| Given instruction 1 |
Copy the lines of the listing below verbatim, starting at the line that contains "Screen dimensions: 575x1024" and ending at the line that contains "Open the green".

# advice for pensioner wanting to retire to Benidorm



## lisa70 (Mar 22, 2009)

Hi

I am posting this question for a family friend who wants to move to the Benidorm area to live. She is looking for long term rental property in or close to the Benidorm area. Having had a quick look at rental property the average rent seems to be around 500 to 600 Euros. She will have some money behind her to survive on from the sale of her home in the UK, and is already receiving a state pension here at home.

The questions she would like advice on are:
long term renting, 
cost of living (general, everyday), 
pension (we think she is still allowed her pension?), 
and we read something about needing a residency certificate? 

Any help greatly appreciated...thanks
Lisa x


----------



## SteveHall (Oct 17, 2008)

** I think if you and friend look through this forum you will find answers to all of these questions 
A couple of quick pointers: 

The rental price strikes me as more than she will need to pay. She should get over here for a period and start looking around, asking in bars/expat shops. She should get something for 400 long-term I am sure.

| Extracted records |
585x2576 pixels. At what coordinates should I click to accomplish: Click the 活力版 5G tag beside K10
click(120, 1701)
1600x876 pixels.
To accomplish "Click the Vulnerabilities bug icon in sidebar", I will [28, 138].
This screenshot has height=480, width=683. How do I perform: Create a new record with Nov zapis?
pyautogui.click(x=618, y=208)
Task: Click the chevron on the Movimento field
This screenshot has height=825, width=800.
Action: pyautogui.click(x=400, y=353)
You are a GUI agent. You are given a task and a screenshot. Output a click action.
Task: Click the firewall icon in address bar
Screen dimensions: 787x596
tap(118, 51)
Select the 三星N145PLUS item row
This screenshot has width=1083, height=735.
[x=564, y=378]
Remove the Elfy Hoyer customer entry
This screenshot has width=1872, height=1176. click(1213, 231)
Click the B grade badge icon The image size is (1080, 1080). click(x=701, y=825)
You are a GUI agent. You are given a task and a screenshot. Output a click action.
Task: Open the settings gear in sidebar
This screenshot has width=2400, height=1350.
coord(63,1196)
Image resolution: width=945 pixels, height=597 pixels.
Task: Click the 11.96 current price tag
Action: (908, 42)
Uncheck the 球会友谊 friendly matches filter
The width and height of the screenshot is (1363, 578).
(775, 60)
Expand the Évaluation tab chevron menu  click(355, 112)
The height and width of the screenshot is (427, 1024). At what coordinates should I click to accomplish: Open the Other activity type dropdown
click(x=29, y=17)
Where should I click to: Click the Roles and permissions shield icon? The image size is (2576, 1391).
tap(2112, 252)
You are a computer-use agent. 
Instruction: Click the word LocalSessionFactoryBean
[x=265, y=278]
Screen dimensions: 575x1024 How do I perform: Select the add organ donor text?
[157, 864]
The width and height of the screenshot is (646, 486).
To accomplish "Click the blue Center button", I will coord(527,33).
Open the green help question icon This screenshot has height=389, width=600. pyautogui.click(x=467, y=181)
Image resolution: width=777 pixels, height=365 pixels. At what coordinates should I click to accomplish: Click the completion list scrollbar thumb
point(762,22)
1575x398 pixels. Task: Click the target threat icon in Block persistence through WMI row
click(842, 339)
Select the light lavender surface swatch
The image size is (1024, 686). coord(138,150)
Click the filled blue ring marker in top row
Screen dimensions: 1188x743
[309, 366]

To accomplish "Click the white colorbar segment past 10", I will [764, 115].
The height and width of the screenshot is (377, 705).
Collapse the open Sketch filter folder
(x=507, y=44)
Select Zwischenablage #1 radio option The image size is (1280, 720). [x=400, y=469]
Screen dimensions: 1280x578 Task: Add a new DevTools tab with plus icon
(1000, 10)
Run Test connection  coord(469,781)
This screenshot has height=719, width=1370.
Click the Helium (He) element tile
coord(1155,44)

| Given instruction 2 |
From the forum thread on retiring to Benidorm, reproduce word for word the passage starting at "## SteveHall (Oct" and ending at "long-term I am sure.".

| Response 1 |
Screen dimensions: 575x1024 How do I perform: Select the add organ donor text?
[157, 864]
The width and height of the screenshot is (646, 486).
To accomplish "Click the blue Center button", I will coord(527,33).
Open the green help question icon This screenshot has height=389, width=600. pyautogui.click(x=467, y=181)

| Response 2 |
## SteveHall (Oct 17, 2008)

** I think if you and friend look through this forum you will find answers to all of these questions 
A couple of quick pointers: 

The rental price strikes me as more than she will need to pay. She should get over here for a period and start looking around, asking in bars/expat shops. She should get something for 400 long-term I am sure.